Письменное задание a:
Обновите строки записей, начиная со строки, где есть «Click the 一键关闭», и до конца записей включительно: замените «dropdown» на «list», а всё остальное оставьте без изменений.

Виктор Кашлев: НА СЛУЖБЕ ГАЗЕТНОМУ ДЕЛУ (интервью)

№ 2007 / 33, 23.02.2015

    Вот уже более тридцати лет трудится в газетном деле наш боевой первый зам главного редактора Виктор Кашлев. За это время он прошёл путь от курьера до директора газеты и, как говорится в известной поговорке, успел и дом построить, и дерево посадить, и вырастить замечательного сына, который сегодня работает вместе с отцом, заведуя отделом оформления. 
     В эти дни Виктору Александровичу исполняется 50 лет. Коллектив редакции «ЛитРоссии» сердечно поздравляет его с юбилеем, желает ему крепкого здоровья, счастья и новых книгоиздательских свершений во благо родной газеты. Перед праздничным столом мы попросили нашего дорогого юбиляра вспомнить основные вехи своей трудовой биографии.
      

 

Kashlev


     – Как часто бывает в нашей жизни, – рассказывает Виктор Александрович, – многое происходит случайно. В юности, как и большинство моих сверстников, я мечтал быть лётчиком или космонавтом. Поэтому после школы пошёл поступать в Московский авиационный институт. Физику и математику сдал на отлично, а вот сочинение провалил. И тогда наша соседка – Зоя Трифоновна Трубникова привела меня в «Литературную газету», в которой она работала. Для начала меня взяли курьером. А уже через два-три месяца я перешёл в верстальщики, причём мне сразу присвоили четвёртый разряд. В цехе мне доверили полосы «Литературной газеты». Так началась моя трудовая биография. Это было в августе 1974 года, то есть ровно 33 года назад.

(Записи из набора данных для указания объектов)
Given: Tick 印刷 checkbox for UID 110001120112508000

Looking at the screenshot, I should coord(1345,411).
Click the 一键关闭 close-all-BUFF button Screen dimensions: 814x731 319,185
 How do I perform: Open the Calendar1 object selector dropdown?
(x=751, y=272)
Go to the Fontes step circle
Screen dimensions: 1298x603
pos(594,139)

Письменное задание b:
Перепишите из интервью фрагмент, который начинается словами «Вот уже более» и заканчивается словами «своей трудовой биографии.».

Ответ a:
Click the 一键关闭 close-all-BUFF button Screen dimensions: 814x731 319,185
 How do I perform: Open the Calendar1 object selector list?
(x=751, y=272)
Go to the Fontes step circle
Screen dimensions: 1298x603
pos(594,139)

Ответ b:
Вот уже более тридцати лет трудится в газетном деле наш боевой первый зам главного редактора Виктор Кашлев. За это время он прошёл путь от курьера до директора газеты и, как говорится в известной поговорке, успел и дом построить, и дерево посадить, и вырастить замечательного сына, который сегодня работает вместе с отцом, заведуя отделом оформления. 
     В эти дни Виктору Александровичу исполняется 50 лет. Коллектив редакции «ЛитРоссии» сердечно поздравляет его с юбилеем, желает ему крепкого здоровья, счастья и новых книгоиздательских свершений во благо родной газеты. Перед праздничным столом мы попросили нашего дорогого юбиляра вспомнить основные вехи своей трудовой биографии.